Rose est assise dans son fauteuil. Son dos est terrible à voir. Il est vulnérable. Les gens sont davantage eux-mêmes vus de dos. Ses cheveux étant attachés, je vois son cou. Elle perd ses cheveux. Quelques boucles tombent sur sa nuque, mais c’est le gilet qui lui enveloppe soigneusement les épaules malgré la chaleur du désert qui me fait dire qu’elle a hérité ce rituel de sa mère et l’a exporté à Almeria.
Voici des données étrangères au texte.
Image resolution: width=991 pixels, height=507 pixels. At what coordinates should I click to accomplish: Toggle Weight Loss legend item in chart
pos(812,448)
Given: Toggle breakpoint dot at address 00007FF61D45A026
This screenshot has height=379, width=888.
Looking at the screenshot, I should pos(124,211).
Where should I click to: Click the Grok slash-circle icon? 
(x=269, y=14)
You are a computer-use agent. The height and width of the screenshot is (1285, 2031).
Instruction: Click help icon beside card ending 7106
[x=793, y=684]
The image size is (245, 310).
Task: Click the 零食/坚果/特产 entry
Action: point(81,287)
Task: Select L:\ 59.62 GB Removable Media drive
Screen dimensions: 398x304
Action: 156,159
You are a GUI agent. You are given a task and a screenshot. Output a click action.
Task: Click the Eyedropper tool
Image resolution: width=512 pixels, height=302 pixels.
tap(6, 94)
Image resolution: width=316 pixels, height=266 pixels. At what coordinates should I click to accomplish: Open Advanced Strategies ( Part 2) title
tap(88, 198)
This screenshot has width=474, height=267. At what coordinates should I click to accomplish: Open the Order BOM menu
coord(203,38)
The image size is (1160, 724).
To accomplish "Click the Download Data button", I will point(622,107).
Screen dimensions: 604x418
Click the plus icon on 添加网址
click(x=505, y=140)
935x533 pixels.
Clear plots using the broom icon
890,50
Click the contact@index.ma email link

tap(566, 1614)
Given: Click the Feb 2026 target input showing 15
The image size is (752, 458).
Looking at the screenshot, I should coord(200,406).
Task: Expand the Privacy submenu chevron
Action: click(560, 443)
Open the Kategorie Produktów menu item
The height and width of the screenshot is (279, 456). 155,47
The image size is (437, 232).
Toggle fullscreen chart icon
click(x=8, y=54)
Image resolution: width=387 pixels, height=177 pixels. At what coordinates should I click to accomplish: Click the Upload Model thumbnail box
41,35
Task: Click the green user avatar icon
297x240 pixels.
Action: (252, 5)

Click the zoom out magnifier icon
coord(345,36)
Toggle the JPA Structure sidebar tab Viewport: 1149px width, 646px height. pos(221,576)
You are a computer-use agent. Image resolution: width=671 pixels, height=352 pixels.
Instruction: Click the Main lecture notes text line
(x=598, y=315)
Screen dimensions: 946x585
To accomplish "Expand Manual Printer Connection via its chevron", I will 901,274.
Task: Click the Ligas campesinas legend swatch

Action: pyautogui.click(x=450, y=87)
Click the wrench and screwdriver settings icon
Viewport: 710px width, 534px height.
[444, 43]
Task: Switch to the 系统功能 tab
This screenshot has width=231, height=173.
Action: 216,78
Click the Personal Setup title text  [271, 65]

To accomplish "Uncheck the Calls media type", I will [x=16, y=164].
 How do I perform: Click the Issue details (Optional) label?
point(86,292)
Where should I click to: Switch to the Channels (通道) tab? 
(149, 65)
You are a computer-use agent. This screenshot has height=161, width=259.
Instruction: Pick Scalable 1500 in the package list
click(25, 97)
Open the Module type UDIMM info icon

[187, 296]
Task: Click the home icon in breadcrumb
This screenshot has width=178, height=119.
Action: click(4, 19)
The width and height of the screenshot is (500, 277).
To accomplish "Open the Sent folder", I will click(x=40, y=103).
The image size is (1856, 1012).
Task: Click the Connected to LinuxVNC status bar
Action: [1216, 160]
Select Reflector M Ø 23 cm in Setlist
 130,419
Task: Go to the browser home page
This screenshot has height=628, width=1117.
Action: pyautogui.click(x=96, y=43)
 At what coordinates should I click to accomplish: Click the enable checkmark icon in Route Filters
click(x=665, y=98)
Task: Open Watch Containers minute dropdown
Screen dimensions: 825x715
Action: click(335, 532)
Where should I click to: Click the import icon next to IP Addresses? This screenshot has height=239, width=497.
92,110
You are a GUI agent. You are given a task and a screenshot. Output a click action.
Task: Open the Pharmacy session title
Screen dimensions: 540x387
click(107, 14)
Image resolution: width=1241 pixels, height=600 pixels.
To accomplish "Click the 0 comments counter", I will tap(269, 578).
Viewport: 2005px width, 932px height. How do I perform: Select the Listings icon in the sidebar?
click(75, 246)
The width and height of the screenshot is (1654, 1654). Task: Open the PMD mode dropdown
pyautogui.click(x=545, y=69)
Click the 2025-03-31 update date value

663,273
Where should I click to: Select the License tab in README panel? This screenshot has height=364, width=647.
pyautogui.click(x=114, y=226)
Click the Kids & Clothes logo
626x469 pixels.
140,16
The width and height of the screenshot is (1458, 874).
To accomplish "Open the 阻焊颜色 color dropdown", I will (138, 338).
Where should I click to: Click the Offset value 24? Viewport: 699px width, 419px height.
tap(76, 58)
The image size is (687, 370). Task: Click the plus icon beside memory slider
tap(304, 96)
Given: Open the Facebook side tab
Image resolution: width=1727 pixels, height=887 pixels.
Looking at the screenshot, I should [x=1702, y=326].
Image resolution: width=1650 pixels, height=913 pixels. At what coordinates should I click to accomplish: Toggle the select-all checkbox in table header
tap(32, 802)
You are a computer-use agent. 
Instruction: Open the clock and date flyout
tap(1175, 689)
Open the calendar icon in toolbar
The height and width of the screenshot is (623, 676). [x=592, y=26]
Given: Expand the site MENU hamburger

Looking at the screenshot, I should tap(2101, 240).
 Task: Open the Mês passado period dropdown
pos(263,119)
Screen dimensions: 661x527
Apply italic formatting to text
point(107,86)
C’est touchant, ce gilet. Mon amour pour ma mère est une hache. Il blesse gravement.
– Tu vas bien ?
D’aussi loin que je me souvienne, c’est toujours moi qui lui pose cette question. Quand je ne le demande pas tout haut, je le fais dans ma tête : est-ce que ma mère va bien ? Est-ce qu’elle va bien ? Le ton de Rose est énervé, peut-être un peu perplexe, et je me dis que si elle ne me pose pas la question, c’est qu’elle ne veut pas entendre la réponse.
J'enfourne un churro dans ma bouche. Il est croustillant, huileux et couvert de sucre. Pas étonnant que mon corps s'élargisse d'est en ouest depuis que je vis en Espagne.
Je veux une vie plus vaste.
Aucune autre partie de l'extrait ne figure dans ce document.